Aim of the task |
Reproduce the lines below, swapping every occurrence of "Graduation Ceremony" for "Commencement" and leaving everything else unchanged.

==============================

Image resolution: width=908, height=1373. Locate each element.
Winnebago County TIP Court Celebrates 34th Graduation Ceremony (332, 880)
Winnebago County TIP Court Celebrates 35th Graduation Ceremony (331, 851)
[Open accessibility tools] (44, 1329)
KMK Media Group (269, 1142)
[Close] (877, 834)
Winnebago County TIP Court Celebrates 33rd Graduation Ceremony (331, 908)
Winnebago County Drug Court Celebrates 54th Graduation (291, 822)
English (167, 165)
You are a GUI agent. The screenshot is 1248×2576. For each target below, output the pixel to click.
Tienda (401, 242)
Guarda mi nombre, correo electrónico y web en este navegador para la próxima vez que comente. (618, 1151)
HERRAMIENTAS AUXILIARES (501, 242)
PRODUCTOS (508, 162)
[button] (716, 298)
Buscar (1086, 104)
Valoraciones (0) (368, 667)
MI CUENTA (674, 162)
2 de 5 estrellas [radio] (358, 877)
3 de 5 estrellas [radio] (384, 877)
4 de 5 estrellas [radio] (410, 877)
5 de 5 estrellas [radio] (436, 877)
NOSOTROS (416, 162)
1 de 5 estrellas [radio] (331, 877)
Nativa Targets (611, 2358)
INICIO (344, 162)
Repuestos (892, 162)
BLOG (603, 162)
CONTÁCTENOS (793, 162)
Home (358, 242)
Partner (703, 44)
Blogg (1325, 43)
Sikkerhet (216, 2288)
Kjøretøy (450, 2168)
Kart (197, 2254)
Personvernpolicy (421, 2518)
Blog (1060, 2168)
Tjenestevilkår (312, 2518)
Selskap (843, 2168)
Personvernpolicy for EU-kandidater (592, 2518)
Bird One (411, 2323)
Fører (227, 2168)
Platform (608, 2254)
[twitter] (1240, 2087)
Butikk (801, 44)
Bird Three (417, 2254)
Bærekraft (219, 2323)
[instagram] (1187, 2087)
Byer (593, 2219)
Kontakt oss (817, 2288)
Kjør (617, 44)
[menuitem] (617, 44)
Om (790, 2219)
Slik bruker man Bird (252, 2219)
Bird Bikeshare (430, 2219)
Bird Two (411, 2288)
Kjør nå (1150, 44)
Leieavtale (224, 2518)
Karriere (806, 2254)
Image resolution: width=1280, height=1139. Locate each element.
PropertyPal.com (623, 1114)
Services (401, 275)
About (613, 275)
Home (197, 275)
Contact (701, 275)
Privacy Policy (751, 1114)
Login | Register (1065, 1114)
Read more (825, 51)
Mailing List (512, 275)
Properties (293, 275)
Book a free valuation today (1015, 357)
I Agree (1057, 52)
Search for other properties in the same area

==============================

Problem solution |
Image resolution: width=908, height=1373. Locate each element.
Winnebago County TIP Court Celebrates 34th Commencement (332, 880)
Winnebago County TIP Court Celebrates 35th Commencement (331, 851)
[Open accessibility tools] (44, 1329)
KMK Media Group (269, 1142)
[Close] (877, 834)
Winnebago County TIP Court Celebrates 33rd Commencement (331, 908)
Winnebago County Drug Court Celebrates 54th Graduation (291, 822)
English (167, 165)
You are a GUI agent. The screenshot is 1248×2576. For each target below, output the pixel to click.
Tienda (401, 242)
Guarda mi nombre, correo electrónico y web en este navegador para la próxima vez que comente. (618, 1151)
HERRAMIENTAS AUXILIARES (501, 242)
PRODUCTOS (508, 162)
[button] (716, 298)
Buscar (1086, 104)
Valoraciones (0) (368, 667)
MI CUENTA (674, 162)
2 de 5 estrellas [radio] (358, 877)
3 de 5 estrellas [radio] (384, 877)
4 de 5 estrellas [radio] (410, 877)
5 de 5 estrellas [radio] (436, 877)
NOSOTROS (416, 162)
1 de 5 estrellas [radio] (331, 877)
Nativa Targets (611, 2358)
INICIO (344, 162)
Repuestos (892, 162)
BLOG (603, 162)
CONTÁCTENOS (793, 162)
Home (358, 242)
Partner (703, 44)
Blogg (1325, 43)
Sikkerhet (216, 2288)
Kjøretøy (450, 2168)
Kart (197, 2254)
Personvernpolicy (421, 2518)
Blog (1060, 2168)
Tjenestevilkår (312, 2518)
Selskap (843, 2168)
Personvernpolicy for EU-kandidater (592, 2518)
Bird One (411, 2323)
Fører (227, 2168)
Platform (608, 2254)
[twitter] (1240, 2087)
Butikk (801, 44)
Bird Three (417, 2254)
Bærekraft (219, 2323)
[instagram] (1187, 2087)
Byer (593, 2219)
Kontakt oss (817, 2288)
Kjør (617, 44)
[menuitem] (617, 44)
Om (790, 2219)
Slik bruker man Bird (252, 2219)
Bird Bikeshare (430, 2219)
Bird Two (411, 2288)
Kjør nå (1150, 44)
Leieavtale (224, 2518)
Karriere (806, 2254)
Image resolution: width=1280, height=1139. Locate each element.
PropertyPal.com (623, 1114)
Services (401, 275)
About (613, 275)
Home (197, 275)
Contact (701, 275)
Privacy Policy (751, 1114)
Login | Register (1065, 1114)
Read more (825, 51)
Mailing List (512, 275)
Properties (293, 275)
Book a free valuation today (1015, 357)
I Agree (1057, 52)
Search for other properties in the same area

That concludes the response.